だが、 万人に 「その用語を理解しろ」 と強要するのは無理だ。 客観的に定義できず、 フロイト派やユング派の思想 ・ 哲学の中にだけ存在する概念をそれらと無関係な人々が覚えなければならない理由は無い。
例えば、 熱心なキリスト教やイスラム教の信者でも、 この物理的世界で生きる以上重力の法則に従わざるを得ないので、 その法則をある程度知っておく必要はある。 だが彼らが難解な仏教用語を知らなくても宗教学を勉強する場合以外は殆ど不利益を被る事はない。 各深層心理学の用語も同様に、 それらに直接関係ない人々にとっては雑学的知識以上のものではないし、 学ぶ必要も無い。 増してやそれらの用語を用いた言説を受け入れねばならない理由は何処にも無い。
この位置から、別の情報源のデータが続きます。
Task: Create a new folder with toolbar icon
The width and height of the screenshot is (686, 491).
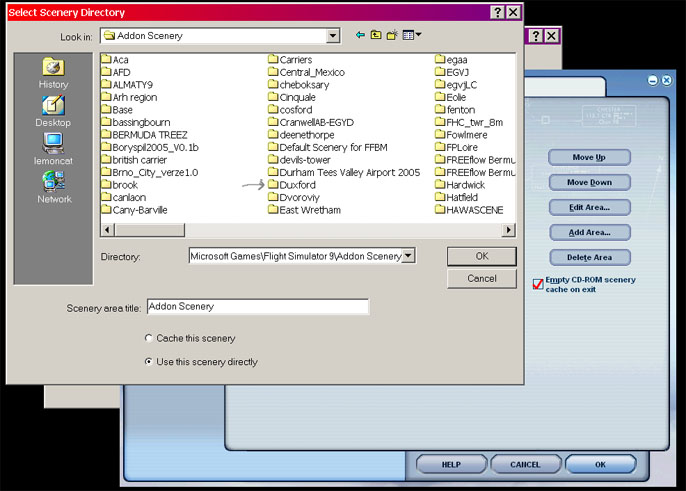Action: point(393,36)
ところで、 所謂深層心理学がオカルト界に与えた悪影響の一つとして、 深層心理学の明確な根拠の無い解釈法が (なまじ学問的権威がある様に思われている分) カルトの教祖などにとって都合の良い理由のこじつけに使われている、 という事があるように思える。
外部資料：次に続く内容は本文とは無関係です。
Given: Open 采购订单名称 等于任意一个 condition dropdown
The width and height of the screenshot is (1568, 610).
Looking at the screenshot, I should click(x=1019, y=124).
実際、 以前ある掲示板で見たカルト臭い奴は自分の言説に対して反論が出る度に、 反論者の邪悪な無意識が抵抗しているから正しい言説が受け入れられないのだ、 などと書き込んでいた。おまけにそのカルト野郎は論理的な反証は殆どしないのだ。
これはフロイト派がフロイト派に対して批判的な人々に対して 「あなた方のエディプス・コンプレックスが抵抗しているので私達の説が理解できないのだ」 と言いいつつ、 まともな検証を拒否してきたのと同じやり方である。 ひょっとするとこのカルト野郎はフロイトの著作を読んで真似しているのかもしれない。
だが、 フロイトが生きていた100年前ならいざしらず、 21世紀の今はこんなフロイトもどきの戯言に耳を傾ける理由は無い。 きちんとした証拠の無い言説を受け入れる必要など無いし、 それを受け入れさせようとするのは個人の尊厳を侵す事に他ならない。

最後にやや脱線したが結局のところ、 深層心理学は科学的・客観的証拠としては使えないが、 その限界をわきまえて思想や哲学あるいは小説と同様に自己責任で発想や連想の元ネタに使う分には問題は無い、 と言えるだろう。 また、 「スターウォーズ」 を知っている人に 「ダース・ベイダーの様に不気味な」 とか 「ヨーダに似た顔の」 とかいう説明が可能であるのと同様の意味で深層心理学の用語は 「例え」 (或は象徴) として使用可能である、 とも言えるであろう。

だから私がこのサイトで深層心理学の用語を使った時は、 「何となく良く判らないが**な感じのもの」 という非常に曖昧な意味で使っていると思っていただきたい。